Pac-12 decides to postpone football, fall sports

Field Level Media

August 11, 2020 at 9:23 pm.

The Pac-12 announced Tuesday that it is postponing its football season and all fall sports through the rest of 2020 due to the coronavirus pandemic.

The conference said its Pac-12 CEO Group voted unanimously in favor of the postponement. The decision was made in consultation with the league’s COVID-19 Medical Advisory Committee and conference athletic directors.

“The health, safety and well-being of our student-athletes and all those connected to Pac-12 sports has been our number one priority since the start of this current crisis,” Pac-12 commissioner Larry Scott said in a statement. “Our student-athletes, fans, staff and all those who love college sports would like to have seen the season played this calendar year as originally planned, and we know how disappointing this is.”

The Pac-12 said it will consider playing sports after Jan. 1 if conditions improve. That would include an attempt to play the football season in the spring. The basketball season also won’t start on time in November.

The Pac-12’s announcement came not long after the Big Ten announced the cancellation of football and all fall sports.

The Pac-12 decision-makers were on the same page in terms of what is best for the schools after hearing the medical reports and studying the science.

“All of the Pac-12 presidents and chancellors understand the importance of this decision, and the disappointment it will create for our student-athletes, the coaches, support staff and all of our fans,” said Michael H. Schill, president of the University of Oregon. “Ultimately, our decision was guided by science and a deep commitment to the health and welfare of student-athletes. We certainly hope that the Pac-12 will be able to return to competition in the New Year.”

Scott noted that college sports operate differently from professional sports, and can’t be compared to a league like the NBA, which can isolate its players and coaches in a “bubble” environment.
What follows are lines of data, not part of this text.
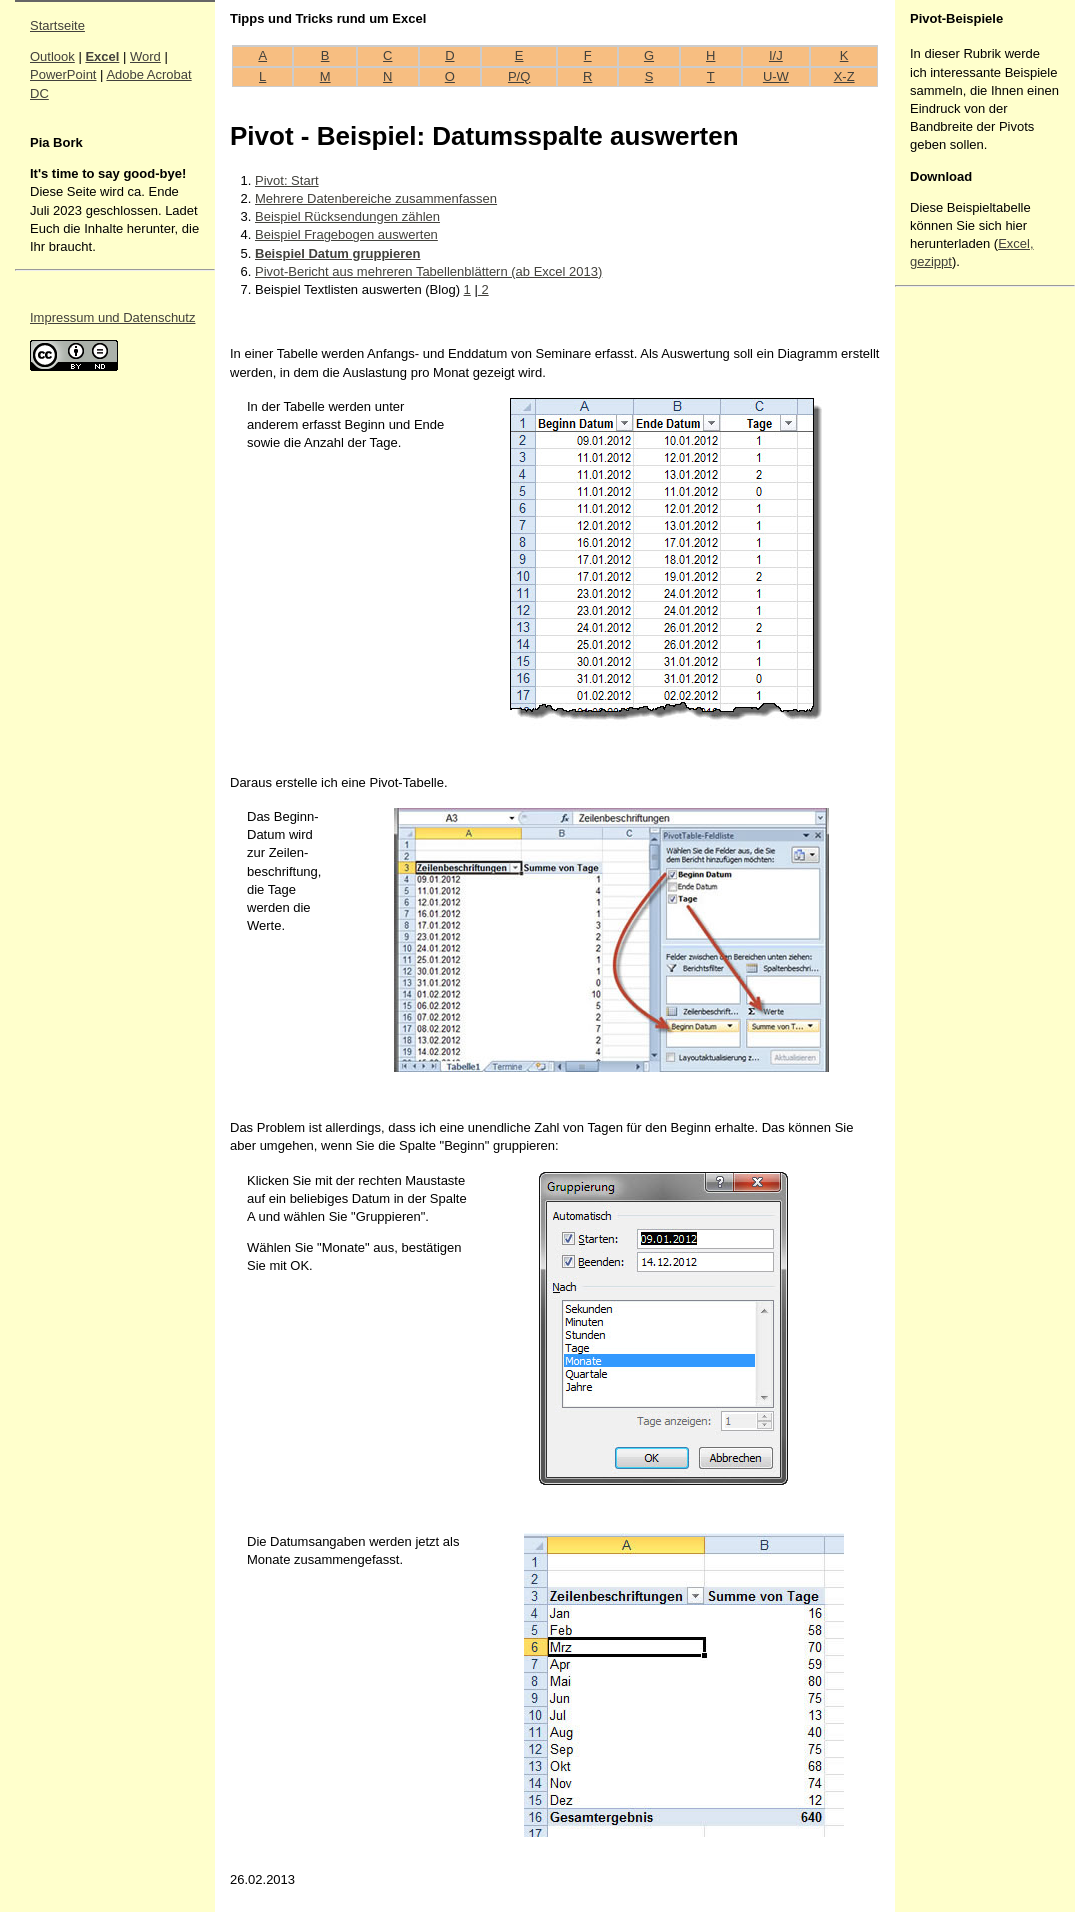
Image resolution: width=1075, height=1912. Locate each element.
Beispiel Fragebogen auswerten (346, 234)
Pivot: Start (287, 180)
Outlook (52, 56)
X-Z (844, 76)
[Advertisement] (970, 593)
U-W (776, 76)
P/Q (519, 76)
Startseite (57, 25)
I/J (776, 55)
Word (145, 56)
“Unlike professional sports, college sports cannot operate in a bubble,” he said. “Our athletic programs are a part of broader campuses in communities where in many cases the prevalence of COVID-19 is significant. We will continue to monitor the situation and when conditions change we will be ready to explore all options to play the impacted sports in the new calendar year.”
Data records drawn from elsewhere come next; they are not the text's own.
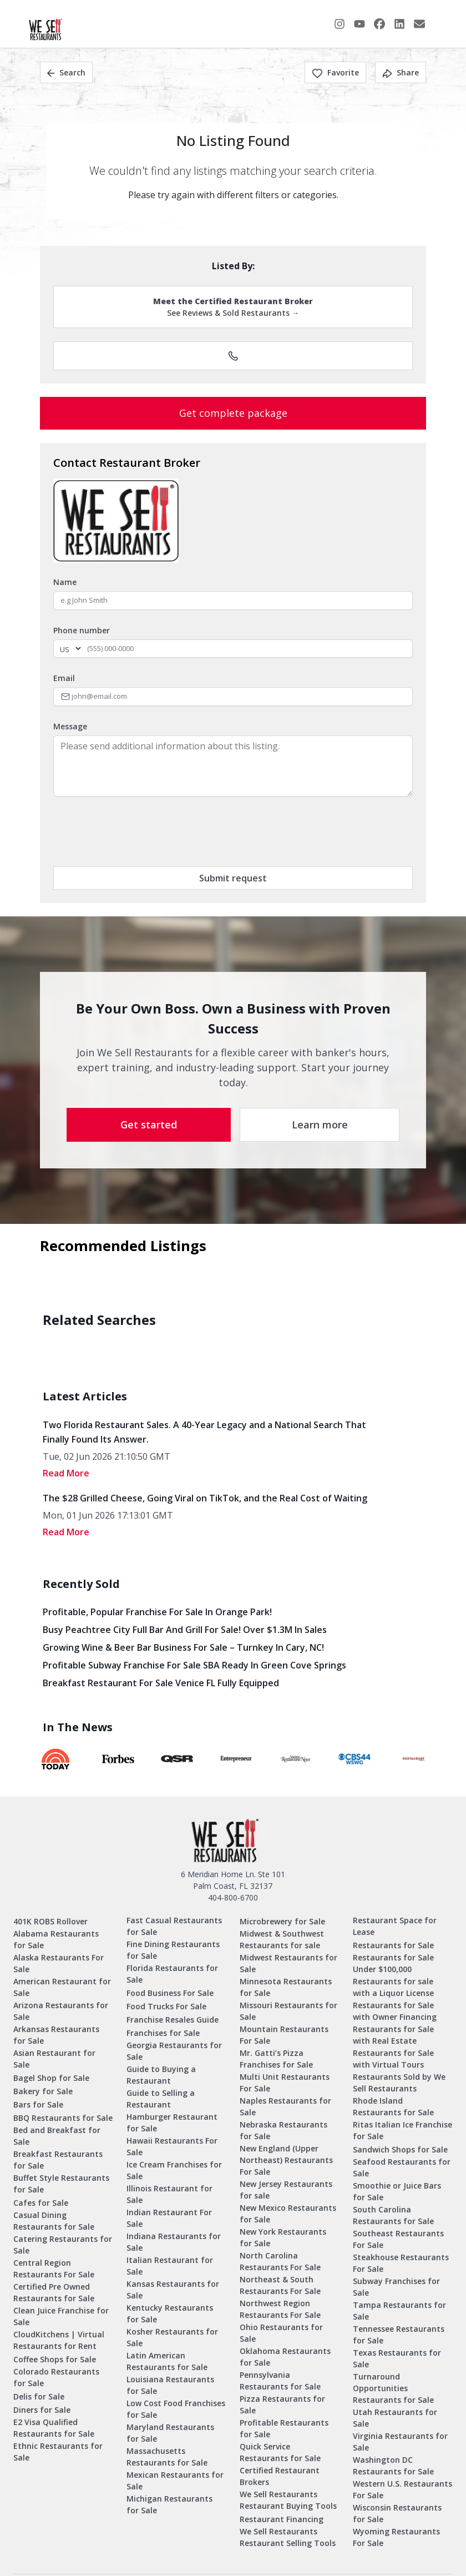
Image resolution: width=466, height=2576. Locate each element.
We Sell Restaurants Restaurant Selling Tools (288, 2537)
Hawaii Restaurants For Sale (171, 2146)
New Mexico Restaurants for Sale (288, 2213)
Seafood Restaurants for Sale (401, 2167)
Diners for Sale (41, 2409)
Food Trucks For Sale (166, 2006)
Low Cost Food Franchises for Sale (175, 2409)
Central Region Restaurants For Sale (53, 2268)
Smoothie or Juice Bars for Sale (397, 2191)
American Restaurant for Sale (62, 1987)
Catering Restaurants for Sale (62, 2245)
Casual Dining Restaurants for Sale (53, 2221)
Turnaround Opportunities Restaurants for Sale (393, 2388)
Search (66, 72)
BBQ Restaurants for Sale (63, 2118)
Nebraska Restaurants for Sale (283, 2130)
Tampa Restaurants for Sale (399, 2311)
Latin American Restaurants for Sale (166, 2361)
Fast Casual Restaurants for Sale (174, 1926)
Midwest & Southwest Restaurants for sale (282, 1939)
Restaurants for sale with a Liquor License (393, 1987)
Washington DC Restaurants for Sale (393, 2465)
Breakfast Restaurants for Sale (58, 2160)
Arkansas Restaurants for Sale (56, 2035)
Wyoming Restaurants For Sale (396, 2537)
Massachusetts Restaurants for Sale (166, 2457)
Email (64, 678)
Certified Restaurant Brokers (280, 2476)
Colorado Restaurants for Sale (56, 2377)
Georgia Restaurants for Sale (174, 2051)
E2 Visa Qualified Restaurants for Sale (53, 2428)
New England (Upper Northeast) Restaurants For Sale (286, 2160)
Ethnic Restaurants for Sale (58, 2452)
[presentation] (137, 831)
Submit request (233, 878)
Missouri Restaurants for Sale (288, 2011)
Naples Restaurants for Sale (285, 2106)
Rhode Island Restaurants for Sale (393, 2106)
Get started (148, 1124)
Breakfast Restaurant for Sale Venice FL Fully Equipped (161, 1683)
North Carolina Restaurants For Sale (280, 2261)
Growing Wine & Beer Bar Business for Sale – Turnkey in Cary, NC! (183, 1647)
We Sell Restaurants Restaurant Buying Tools (288, 2500)
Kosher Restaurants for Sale (172, 2337)
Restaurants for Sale (393, 1945)
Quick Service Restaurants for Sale (280, 2452)
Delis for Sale (38, 2396)
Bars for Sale (38, 2104)
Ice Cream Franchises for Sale (174, 2170)
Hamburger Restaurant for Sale (171, 2122)
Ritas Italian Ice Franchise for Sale (402, 2130)
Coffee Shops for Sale (54, 2359)
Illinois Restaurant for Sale (169, 2194)
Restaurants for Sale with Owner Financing (395, 2011)
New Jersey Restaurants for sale (286, 2190)
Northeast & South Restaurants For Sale (280, 2285)
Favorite (335, 72)
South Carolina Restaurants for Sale (393, 2215)
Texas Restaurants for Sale (397, 2358)
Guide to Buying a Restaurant (161, 2075)
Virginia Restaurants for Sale (400, 2442)
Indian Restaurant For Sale (169, 2218)
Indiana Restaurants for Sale (173, 2242)
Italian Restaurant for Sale (169, 2266)
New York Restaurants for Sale (283, 2237)
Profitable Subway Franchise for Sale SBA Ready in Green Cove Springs (194, 1665)
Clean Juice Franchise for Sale (61, 2316)
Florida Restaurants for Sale (172, 1974)
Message (70, 726)
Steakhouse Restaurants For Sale (401, 2263)
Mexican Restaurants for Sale (175, 2480)
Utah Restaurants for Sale (395, 2418)
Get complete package (233, 413)
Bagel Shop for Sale (51, 2078)
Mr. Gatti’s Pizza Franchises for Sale (276, 2059)
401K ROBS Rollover (50, 1921)
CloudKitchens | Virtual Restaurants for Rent (58, 2340)
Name (65, 582)
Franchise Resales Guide (172, 2019)
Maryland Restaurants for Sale (170, 2433)
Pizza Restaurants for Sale (282, 2404)
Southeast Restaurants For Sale (398, 2239)
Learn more (320, 1124)
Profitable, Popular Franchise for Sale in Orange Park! (157, 1612)
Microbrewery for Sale (282, 1921)
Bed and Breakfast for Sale (56, 2136)
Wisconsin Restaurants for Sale (397, 2513)
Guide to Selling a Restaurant (160, 2099)
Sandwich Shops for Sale (400, 2149)
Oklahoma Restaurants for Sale (285, 2357)
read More (66, 1473)
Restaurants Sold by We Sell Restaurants (399, 2082)
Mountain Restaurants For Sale (284, 2035)
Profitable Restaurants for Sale (284, 2428)
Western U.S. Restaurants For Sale (402, 2489)
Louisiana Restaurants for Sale (170, 2385)
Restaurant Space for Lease (395, 1926)
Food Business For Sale (170, 1993)
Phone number (81, 630)
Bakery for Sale (43, 2091)
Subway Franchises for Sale (396, 2287)
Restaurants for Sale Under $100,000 (393, 1963)
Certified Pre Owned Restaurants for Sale (53, 2292)
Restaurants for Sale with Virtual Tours (393, 2059)
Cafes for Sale (40, 2202)
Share (400, 72)
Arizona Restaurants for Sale (60, 2011)
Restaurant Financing (281, 2519)
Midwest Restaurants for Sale (288, 1963)
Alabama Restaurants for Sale (56, 1939)
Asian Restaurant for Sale (54, 2059)
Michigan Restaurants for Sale (169, 2504)
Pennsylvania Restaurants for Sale (280, 2381)
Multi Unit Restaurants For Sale (285, 2082)
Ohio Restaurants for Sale (281, 2333)
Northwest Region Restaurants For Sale (280, 2309)
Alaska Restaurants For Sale (58, 1963)
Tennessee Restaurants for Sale (398, 2334)
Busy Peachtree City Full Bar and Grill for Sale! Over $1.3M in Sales (185, 1630)
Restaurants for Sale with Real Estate (393, 2035)
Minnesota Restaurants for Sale (286, 1987)
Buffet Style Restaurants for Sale (61, 2183)
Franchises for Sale (163, 2033)
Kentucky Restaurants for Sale (169, 2313)
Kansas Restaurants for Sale (172, 2289)
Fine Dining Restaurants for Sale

The decision to postpone also comes just 11 days after the Pac-12 approved a 10-game conference-only schedule that was to begin on Sept. 26.

But Utah coach Kyle Whittingham always felt like that could change.

“We’ve known for some time that this was a possibility,” Whittingham said in a statement about the postponement. “However, it is still disappointing news for our program, our fans and especially for our student-athletes.

“We respect the guidance of the Pac-12 Medical Advisory Committee and the decision made today by the Pac-12 CEO Group, and we will continue to put our focus on our players’ academics and their development. Our number one priority is always the well-being of our players and their health and safety comes first.”

Stanford athletic director Bernard Muir said there are too many unknowns about potential long-term health implications, even for college-age people who are less prone to contract COVID-19.

“The logistical challenges of adhering to the current safety protocols and best practices when traveling and competing against others are still too great to overcome,” Muir said in a statement. “Today’s decision is disappointing for many people, but none more so than our student-athletes, who have worked so hard for so many years to reach this point in their athletics pursuits. I remain hopeful that we will find a way to create an opportunity for them to compete safely in the winter or spring.”

Southern California athletic director Mike Bohn said the presentations made it clear to him that there was no way to move forward with a season.

“In listening to our Pac-12 Medical Advisory Committee present the latest data over the past few days, it became abundantly clear that, despite our gargantuan efforts locally and as a conference, there is too much uncertainty to move forward with athletics, practices and competitions at this time,” Bohn said in a statement.

Two other Football Bowl Subdivision conferences, the Mid-American and Mountain West, previously announced the postponement of football.

Independents Connecticut and Massachusetts as well as Old Dominion of Conference USA also won’t play football this fall.